REQUIRED ACTION
Retype the records in full, and please keep the pictures out of the copy.

RECORDS FOR THE TASK
○ ○ ○
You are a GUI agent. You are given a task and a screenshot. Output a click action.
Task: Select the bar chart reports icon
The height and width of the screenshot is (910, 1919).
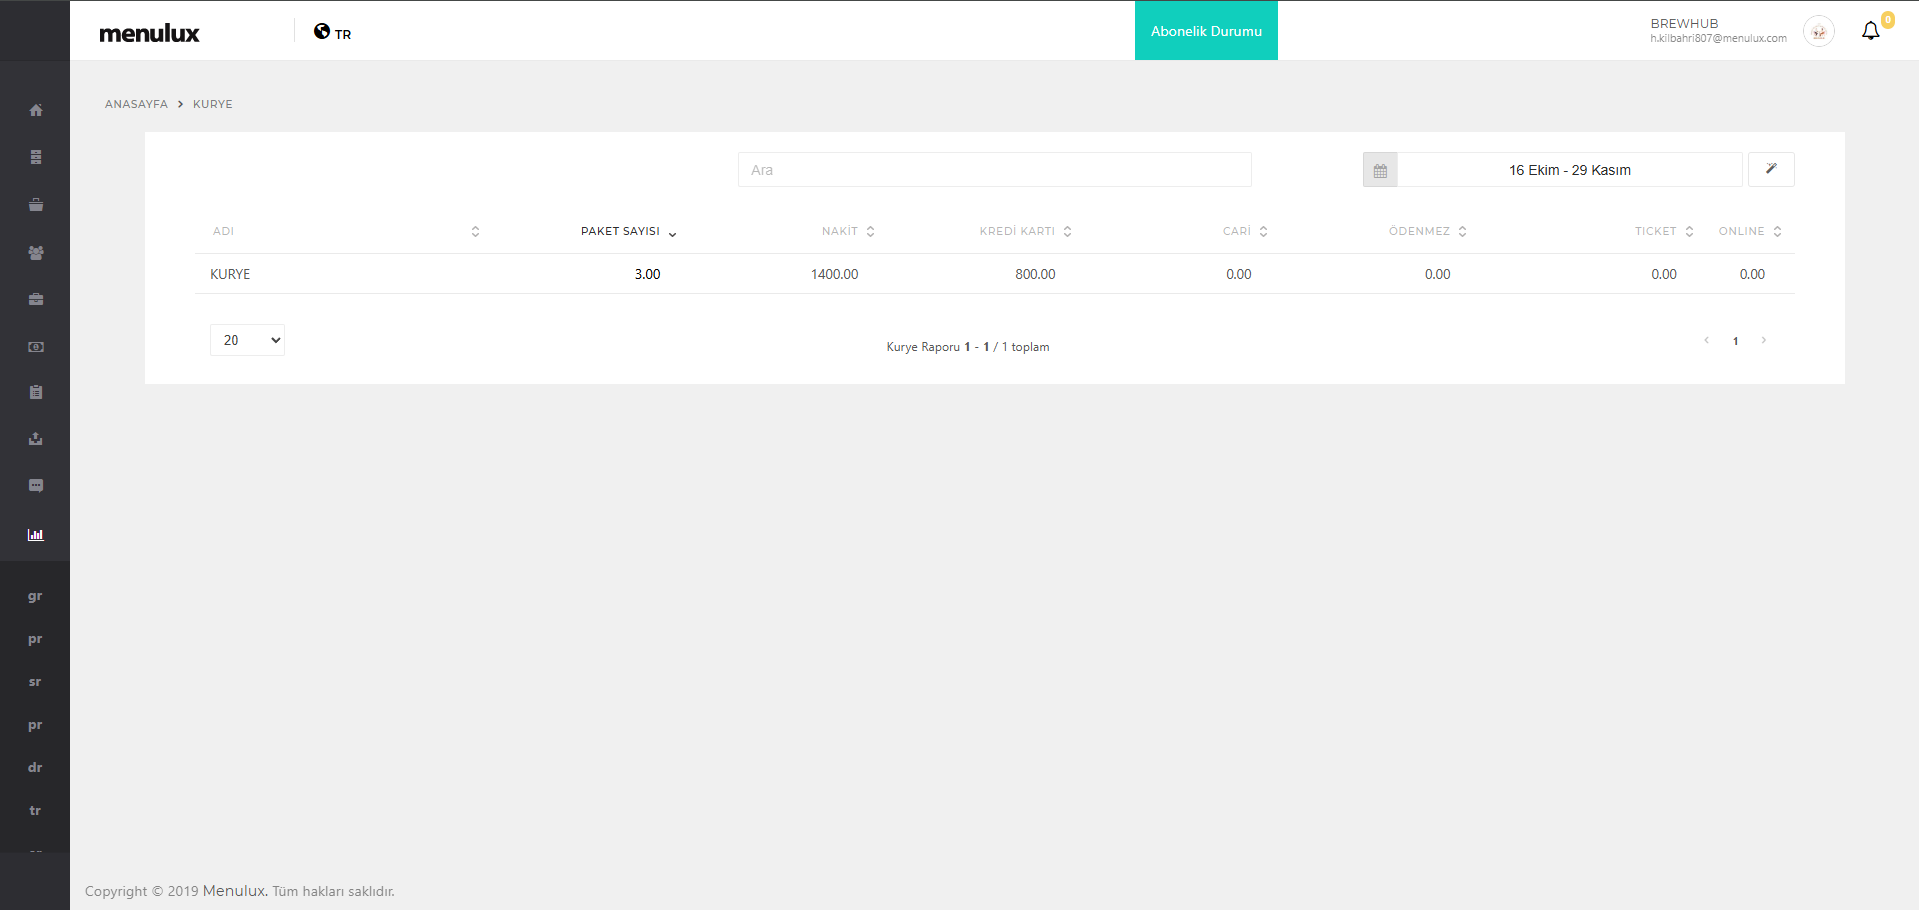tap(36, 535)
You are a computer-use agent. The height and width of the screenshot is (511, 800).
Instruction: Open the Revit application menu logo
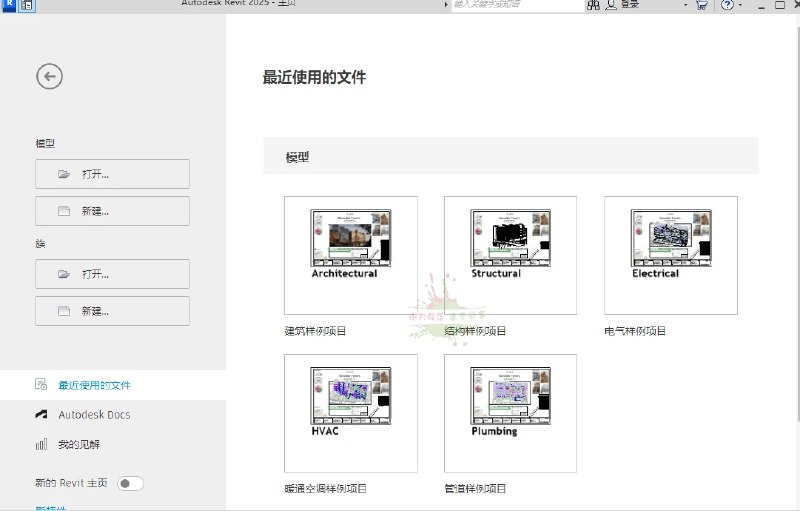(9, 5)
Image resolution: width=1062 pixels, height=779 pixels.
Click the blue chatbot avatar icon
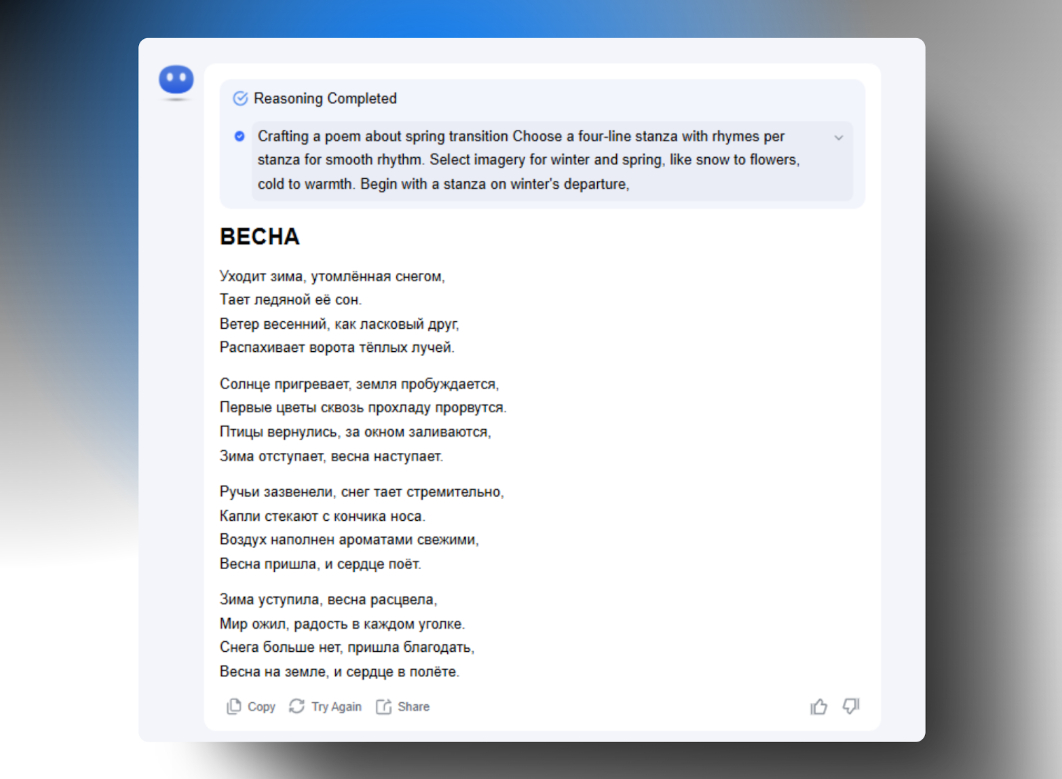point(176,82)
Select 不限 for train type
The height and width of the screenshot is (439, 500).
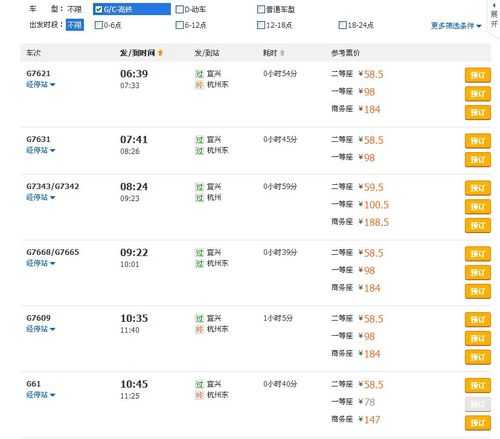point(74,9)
○ ○ ○
EXERCISE RESPONSE
You are a GUI agent. You are given a task and a screenshot. Output a click action.
Task: Select the bar chart reports icon
The height and width of the screenshot is (910, 1919).
tap(36, 535)
You are a computer-use agent. The height and width of the screenshot is (511, 800).
Instruction: Open the Revit application menu logo
(9, 5)
Image resolution: width=1062 pixels, height=779 pixels.
Click the blue chatbot avatar icon
point(176,82)
Select 不限 for train type
The height and width of the screenshot is (439, 500).
point(74,9)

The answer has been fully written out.